Diver-powered propulsion device

The PowerSwim is a diver powered propulsion comprising two pairs of high aspect ratio hydrofoils in a device somewhat like two pairs of long thin airplane wings, one pair at each end of an axis. The axis is fastened to a scuba diver's shins by straps round the legs. The longer pair of wings (about 6 ft wide or a bit less) is at the hips and the shorter pair is at the ankles. The wings rotate to a limited angle on axles near their front edges, and thus on upstroke and downstroke they propel water backwards. It is claimed that the length of the front wing lets it operate outside the cone of wake that starts at the diver's shoulders. It is claimed to let a scuba diver or swim much faster (250%) than with swimfins for the same amount of bodily effort, if used correctly, and being not motorized, it makes no motor noise to be heard by hostile hydrophones, but noise would occur if the front wings are allowed to hit the diver's hips at end of upstroke. It works somewhat like a penguin's or turtle's front flippers. Its estimated cost is less than $500. The diver uses it by moving his legs up and down together, letting the knees bend and straighten.
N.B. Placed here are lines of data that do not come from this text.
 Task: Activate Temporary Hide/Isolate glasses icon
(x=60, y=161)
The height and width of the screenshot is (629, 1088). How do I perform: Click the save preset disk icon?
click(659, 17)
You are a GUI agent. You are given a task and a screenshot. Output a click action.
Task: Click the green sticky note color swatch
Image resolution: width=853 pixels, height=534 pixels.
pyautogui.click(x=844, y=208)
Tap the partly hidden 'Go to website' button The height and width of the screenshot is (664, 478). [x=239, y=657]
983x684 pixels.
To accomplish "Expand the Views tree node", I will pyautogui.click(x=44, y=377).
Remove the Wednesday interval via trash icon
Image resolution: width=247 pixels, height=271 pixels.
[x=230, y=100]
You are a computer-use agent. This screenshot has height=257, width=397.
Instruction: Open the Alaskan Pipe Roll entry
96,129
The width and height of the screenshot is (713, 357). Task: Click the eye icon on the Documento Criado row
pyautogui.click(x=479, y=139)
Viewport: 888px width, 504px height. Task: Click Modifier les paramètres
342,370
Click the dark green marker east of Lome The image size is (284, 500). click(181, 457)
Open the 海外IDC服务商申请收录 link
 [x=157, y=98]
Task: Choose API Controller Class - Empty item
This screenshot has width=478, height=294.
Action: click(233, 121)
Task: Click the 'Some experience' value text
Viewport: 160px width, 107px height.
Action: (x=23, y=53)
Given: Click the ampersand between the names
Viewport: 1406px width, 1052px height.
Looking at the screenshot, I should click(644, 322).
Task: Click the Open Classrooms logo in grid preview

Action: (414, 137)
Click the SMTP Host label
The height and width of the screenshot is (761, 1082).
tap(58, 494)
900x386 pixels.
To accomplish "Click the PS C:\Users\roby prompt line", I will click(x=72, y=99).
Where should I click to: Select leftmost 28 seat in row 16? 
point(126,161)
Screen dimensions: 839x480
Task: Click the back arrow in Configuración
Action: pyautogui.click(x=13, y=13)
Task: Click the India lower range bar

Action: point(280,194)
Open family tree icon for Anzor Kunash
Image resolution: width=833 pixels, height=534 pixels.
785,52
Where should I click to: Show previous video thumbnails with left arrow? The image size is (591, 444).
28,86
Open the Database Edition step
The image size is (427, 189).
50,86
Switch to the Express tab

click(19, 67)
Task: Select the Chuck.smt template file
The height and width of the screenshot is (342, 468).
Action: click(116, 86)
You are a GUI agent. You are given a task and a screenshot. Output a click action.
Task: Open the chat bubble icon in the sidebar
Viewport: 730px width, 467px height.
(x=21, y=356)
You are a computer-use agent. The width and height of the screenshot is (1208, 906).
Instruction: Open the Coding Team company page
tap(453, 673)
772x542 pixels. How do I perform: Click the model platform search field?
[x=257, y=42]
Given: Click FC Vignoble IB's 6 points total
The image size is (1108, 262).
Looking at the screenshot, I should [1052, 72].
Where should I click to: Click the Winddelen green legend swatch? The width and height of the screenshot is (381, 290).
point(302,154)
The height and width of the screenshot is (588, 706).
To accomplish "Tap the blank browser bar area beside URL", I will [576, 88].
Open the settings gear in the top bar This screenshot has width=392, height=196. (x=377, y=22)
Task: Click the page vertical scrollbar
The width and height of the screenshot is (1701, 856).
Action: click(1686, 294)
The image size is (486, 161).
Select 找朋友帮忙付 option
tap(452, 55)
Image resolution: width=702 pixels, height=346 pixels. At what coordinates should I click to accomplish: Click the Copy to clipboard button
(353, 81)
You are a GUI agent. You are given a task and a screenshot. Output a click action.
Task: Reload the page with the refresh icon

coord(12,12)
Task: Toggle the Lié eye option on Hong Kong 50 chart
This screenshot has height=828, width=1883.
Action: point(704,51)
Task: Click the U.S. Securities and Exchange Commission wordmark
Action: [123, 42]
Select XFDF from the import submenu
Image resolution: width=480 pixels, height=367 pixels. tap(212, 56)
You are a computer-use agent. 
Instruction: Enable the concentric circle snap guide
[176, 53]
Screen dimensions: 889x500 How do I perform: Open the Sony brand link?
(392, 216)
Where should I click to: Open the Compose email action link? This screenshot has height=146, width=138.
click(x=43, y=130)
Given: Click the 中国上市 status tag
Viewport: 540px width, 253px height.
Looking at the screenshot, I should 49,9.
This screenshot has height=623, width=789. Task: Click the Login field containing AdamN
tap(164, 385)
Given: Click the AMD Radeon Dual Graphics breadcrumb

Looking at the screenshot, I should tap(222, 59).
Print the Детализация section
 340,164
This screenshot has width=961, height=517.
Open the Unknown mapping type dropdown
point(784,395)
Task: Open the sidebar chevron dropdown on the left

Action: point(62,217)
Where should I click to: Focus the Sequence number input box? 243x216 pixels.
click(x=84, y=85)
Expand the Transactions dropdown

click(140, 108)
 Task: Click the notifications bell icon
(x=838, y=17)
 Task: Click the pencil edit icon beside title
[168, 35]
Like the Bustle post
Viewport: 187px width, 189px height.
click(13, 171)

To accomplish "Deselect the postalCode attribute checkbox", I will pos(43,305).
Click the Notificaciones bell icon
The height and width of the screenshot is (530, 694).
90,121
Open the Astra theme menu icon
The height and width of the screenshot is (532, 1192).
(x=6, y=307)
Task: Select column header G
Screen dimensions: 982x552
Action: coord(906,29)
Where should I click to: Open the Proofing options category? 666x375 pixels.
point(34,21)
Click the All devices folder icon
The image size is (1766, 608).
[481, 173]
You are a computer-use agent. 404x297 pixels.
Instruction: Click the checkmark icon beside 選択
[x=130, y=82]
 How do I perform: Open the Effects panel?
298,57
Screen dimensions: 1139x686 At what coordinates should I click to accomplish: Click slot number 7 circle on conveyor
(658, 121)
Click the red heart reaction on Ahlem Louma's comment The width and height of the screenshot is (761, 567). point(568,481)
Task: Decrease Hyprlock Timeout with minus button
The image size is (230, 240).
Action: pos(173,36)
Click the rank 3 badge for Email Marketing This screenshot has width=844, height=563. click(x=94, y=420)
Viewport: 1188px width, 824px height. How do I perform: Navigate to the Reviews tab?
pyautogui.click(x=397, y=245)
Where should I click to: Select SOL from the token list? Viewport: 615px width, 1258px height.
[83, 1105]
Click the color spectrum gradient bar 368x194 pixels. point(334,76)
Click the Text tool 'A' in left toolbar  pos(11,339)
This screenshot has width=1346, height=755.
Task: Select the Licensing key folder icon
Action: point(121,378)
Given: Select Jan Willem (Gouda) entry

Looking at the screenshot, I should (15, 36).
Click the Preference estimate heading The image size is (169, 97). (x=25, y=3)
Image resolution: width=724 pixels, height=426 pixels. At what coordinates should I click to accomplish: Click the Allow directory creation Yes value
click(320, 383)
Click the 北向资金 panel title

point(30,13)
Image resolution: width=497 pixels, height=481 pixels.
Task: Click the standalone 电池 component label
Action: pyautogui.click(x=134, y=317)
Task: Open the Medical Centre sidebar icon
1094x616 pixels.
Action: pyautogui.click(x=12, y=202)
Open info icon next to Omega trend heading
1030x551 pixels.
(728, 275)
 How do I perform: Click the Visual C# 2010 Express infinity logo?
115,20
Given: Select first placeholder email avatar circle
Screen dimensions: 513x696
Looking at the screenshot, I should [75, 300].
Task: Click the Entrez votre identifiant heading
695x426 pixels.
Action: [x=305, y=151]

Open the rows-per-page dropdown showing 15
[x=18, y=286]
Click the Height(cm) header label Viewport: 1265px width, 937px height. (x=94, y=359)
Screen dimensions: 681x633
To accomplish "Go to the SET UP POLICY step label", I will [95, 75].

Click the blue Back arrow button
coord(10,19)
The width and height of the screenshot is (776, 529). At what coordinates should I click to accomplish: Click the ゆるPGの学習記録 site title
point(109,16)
It was developed by DARPA in 2007.

==Aqueon==

Aqueon is or was a similar device to PowerSwim. California Institute of Technology graduate Calvin "Cal" Gongwer began work on improvements to human propulsion through water in the 1950s and established Innerspace Corporation, an aquatic propulsion company which specialized in submersible thrusters at the time.

In 1968, he met Australian inventor Philip Dulhunty and they collaborated on the design of the dual-winged "Aqueon" in 1968 and produced prototypes in Tasmanian oak. The diver held onto it by trapping it between his shins placed in two エ-shaped attachments. It was claimed to provide three times as much thrust as conventional swimming fins and up to six times as much power, and that from a stationary start, a swimmer covered 25 yards in 8.4 seconds using Aqueon, and that with an Aqueon a swimmer covered 1500 yards with scuba equipment in 24 minutes; the fastest time covered by the same diver with scuba equipment and fins was 44 minutes. The Aqueon was reportedly examined at length and during multiple "pool parties" at the Gongwer residence by DARPA scientists before they created the PowerSwim.